What Is Beta Diversity in the Microbiome?

The human body hosts trillions of microorganisms, including bacteria, fungi, and viruses, which collectively form the microbiome. This vast and complex community functions like an intricate ecosystem, influencing processes ranging from digestion to immune system development. To understand how these microbial communities operate, researchers use specialized mathematical tools derived from ecology. These tools allow scientists to quantify the organization, variety, and compositional differences within and between samples, providing a framework to analyze the microbial world.

Defining Beta Diversity

Beta diversity quantifies the difference in microbial composition between two or more samples or communities. It is a comparative metric, measuring the ecological distance or dissimilarity between separate microbial environments. This concept measures the community turnover that occurs across different locations or conditions, such as comparing the gut bacteria of two individuals or tracking changes in a single person following a dietary shift.

A high beta diversity value indicates that the microbial inhabitants of two samples are vastly different, possessing few species in common. Conversely, a low value suggests the two communities are highly similar in the types and proportions of microbes they contain. Researchers use this metric to determine if an external factor, such as a disease state or treatment, is associated with a distinct shift in the microbial community structure.

Alpha Diversity and Beta Diversity: The Key Distinction

While beta diversity focuses on differences between samples, alpha diversity focuses on the variety within a single sample. Alpha diversity metrics estimate the complexity of a microbial community at a local scale, considering two main components: richness and evenness. Richness is the count of different microbial types or species present. Evenness describes how equally the abundances of those species are distributed.

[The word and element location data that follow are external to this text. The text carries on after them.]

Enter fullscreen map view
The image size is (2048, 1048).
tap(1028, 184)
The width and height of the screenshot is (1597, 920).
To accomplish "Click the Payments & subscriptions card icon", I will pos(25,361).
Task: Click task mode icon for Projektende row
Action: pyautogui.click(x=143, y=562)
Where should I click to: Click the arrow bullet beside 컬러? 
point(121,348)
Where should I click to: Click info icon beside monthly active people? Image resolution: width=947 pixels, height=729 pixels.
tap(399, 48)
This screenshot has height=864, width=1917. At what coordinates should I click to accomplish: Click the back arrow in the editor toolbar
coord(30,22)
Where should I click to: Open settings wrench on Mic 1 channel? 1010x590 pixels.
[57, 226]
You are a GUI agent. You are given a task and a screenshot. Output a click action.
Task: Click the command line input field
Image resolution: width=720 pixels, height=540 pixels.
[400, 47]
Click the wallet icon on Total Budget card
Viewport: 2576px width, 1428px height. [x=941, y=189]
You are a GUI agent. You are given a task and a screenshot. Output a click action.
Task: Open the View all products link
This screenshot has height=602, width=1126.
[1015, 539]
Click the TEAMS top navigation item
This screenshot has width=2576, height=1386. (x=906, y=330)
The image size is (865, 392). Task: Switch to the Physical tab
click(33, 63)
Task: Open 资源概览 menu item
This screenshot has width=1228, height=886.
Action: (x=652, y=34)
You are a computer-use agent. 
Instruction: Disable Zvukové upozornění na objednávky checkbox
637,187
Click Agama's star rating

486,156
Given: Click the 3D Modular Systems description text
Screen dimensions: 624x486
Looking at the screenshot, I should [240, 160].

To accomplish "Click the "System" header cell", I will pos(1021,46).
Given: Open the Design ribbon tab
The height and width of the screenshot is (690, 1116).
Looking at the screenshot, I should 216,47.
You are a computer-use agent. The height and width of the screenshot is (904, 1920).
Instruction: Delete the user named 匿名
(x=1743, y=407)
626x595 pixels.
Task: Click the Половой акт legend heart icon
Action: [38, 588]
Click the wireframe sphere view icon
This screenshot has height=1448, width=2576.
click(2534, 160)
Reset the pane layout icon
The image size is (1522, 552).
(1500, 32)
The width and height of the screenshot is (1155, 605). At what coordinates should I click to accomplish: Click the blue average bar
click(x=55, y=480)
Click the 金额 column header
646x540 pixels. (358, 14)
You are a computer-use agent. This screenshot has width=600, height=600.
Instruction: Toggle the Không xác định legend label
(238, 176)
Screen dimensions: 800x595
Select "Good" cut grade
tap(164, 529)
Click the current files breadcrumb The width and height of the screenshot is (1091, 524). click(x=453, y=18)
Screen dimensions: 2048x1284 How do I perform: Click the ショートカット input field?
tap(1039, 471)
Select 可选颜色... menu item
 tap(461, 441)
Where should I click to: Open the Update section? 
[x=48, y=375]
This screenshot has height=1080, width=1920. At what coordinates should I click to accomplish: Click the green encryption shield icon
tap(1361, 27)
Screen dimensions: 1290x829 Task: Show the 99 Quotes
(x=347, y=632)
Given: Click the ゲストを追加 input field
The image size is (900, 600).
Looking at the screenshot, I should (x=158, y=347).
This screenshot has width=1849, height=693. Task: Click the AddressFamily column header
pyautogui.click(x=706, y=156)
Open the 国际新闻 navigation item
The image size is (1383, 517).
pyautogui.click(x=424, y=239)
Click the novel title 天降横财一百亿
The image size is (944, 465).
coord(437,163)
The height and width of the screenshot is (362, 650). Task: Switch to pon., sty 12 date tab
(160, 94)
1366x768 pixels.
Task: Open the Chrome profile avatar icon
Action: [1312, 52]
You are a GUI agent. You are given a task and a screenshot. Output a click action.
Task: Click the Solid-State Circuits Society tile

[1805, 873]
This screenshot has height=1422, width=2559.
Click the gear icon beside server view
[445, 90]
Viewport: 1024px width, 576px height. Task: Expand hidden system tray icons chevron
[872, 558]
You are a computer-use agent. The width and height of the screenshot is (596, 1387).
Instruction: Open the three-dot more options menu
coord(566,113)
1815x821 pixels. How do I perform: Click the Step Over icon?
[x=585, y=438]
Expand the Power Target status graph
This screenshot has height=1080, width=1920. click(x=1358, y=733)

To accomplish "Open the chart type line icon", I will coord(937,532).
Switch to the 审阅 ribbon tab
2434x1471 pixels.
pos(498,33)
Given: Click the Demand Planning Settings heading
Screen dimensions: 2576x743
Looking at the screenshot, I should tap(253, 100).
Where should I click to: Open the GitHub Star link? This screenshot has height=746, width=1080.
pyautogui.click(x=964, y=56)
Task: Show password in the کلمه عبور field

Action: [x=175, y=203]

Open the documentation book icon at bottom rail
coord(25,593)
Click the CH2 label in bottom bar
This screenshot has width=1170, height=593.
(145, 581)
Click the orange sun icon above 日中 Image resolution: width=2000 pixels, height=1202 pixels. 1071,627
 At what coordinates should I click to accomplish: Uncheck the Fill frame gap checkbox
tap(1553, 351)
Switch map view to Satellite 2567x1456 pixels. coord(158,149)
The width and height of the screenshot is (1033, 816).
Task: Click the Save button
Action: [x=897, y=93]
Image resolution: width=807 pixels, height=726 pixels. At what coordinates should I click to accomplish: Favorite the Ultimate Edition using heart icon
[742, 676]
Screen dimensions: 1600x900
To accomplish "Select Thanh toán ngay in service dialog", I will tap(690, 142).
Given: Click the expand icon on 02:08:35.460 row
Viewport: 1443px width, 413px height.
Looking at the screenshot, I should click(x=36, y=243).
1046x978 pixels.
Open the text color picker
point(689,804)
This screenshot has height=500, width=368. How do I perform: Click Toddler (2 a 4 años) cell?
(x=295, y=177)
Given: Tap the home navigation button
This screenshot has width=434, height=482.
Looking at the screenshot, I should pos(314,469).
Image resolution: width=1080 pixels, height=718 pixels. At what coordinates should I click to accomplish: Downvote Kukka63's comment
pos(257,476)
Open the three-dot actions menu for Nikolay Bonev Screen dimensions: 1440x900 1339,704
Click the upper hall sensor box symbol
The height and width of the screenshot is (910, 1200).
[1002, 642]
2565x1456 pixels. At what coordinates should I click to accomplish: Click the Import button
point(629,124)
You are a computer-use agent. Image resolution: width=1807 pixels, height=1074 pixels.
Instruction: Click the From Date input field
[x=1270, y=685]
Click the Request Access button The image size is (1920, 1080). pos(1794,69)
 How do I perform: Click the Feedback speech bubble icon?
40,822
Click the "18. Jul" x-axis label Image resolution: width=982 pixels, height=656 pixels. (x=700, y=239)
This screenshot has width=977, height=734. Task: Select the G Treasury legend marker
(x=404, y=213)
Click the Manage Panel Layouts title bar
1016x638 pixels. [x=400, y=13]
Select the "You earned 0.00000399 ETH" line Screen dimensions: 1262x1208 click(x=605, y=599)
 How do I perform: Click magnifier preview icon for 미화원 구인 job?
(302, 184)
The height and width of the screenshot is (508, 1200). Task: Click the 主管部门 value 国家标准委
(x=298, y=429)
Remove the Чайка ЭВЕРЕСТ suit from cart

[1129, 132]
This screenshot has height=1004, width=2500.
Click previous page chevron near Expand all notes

The two metrics provide distinct insights into the structure of the microbiome. For example, a person’s gut might exhibit high alpha diversity (many different, evenly distributed species). Beta diversity then allows a researcher to compare this community to a second person’s community to see if their overall compositions are similar. Alpha diversity describes one internal ecosystem, while beta diversity reveals how that ecosystem compares to others, which is useful for grouping individuals by shared characteristics like disease.

Quantifying Microbial Dissimilarity

The calculation of beta diversity relies on various mathematical formulas known as distance metrics, which translate the differences in microbial populations into a single numerical value. The choice of metric depends on whether the researcher is primarily concerned with the mere presence of a species or with its total abundance. Distance metrics generally fall into two broad categories: qualitative and quantitative.

Qualitative metrics, such as the Jaccard distance, only consider the presence or absence of a microbial species. This metric focuses on the number of shared species relative to the total number found across both environments, disregarding abundance. Quantitative metrics, such as the widely used Bray-Curtis dissimilarity, incorporate the relative abundance of each species. If two samples have the same species, but one has significantly more of a particular bacteria, the Bray-Curtis value reflects this difference in quantity.

A third approach is the UniFrac distance, which incorporates phylogenetic information by considering the evolutionary relatedness of the microbes. The Unweighted UniFrac metric focuses on the presence or absence of lineages on an evolutionary tree, while the Weighted UniFrac metric incorporates the abundance of microbes along those branches. This phylogenetic context is valuable because losing an evolutionarily unique species represents a greater compositional shift than losing one of several closely related species. The resulting distance values are often visualized in a two- or three-dimensional plot, such as a Principal Coordinate Analysis (PCoA) plot, where the distance between dots represents the calculated beta diversity.

Practical Applications in Health Research

Beta diversity analysis serves as a powerful tool for categorizing patient groups and tracking the effectiveness of medical interventions. By calculating the ecological distance between the microbial communities of healthy individuals and those with a specific condition, researchers confirm the existence of a disease-associated microbial signature. For example, studies comparing the gut microbiomes of people with Inflammatory Bowel Disease (IBD) to healthy controls consistently show a significant separation on PCoA plots. The microbial communities of IBD patients often cluster further away from the healthy control group, demonstrating marked compositional dissimilarity.

This comparative measurement is instrumental in evaluating how a person’s microbiome responds to treatment. In clinical trials, beta diversity determines if a therapeutic intervention, such as a probiotic supplement or a dietary change, successfully shifts the patient’s microbial community toward a healthier profile. Researchers track the change in distance between a patient’s “before treatment” sample and their “after treatment” sample. A significant reduction in distance between the two time points indicates a substantial community-level change induced by the intervention.

In studies involving obese adults who underwent a probiotic and lifestyle intervention, beta diversity analysis demonstrated a clear separation between microbial communities at baseline and those after 60 days of treatment. This shift was associated with a more favorable balance of bacterial phyla, such as a reduction in Firmicutes and an increase in Bacteroidetes, confirming that the intervention induced community-wide remodeling. By providing a single, quantitative measure of the total compositional difference between groups, beta diversity is used to identify microbial biomarkers and determine the effectiveness of personalized medical strategies.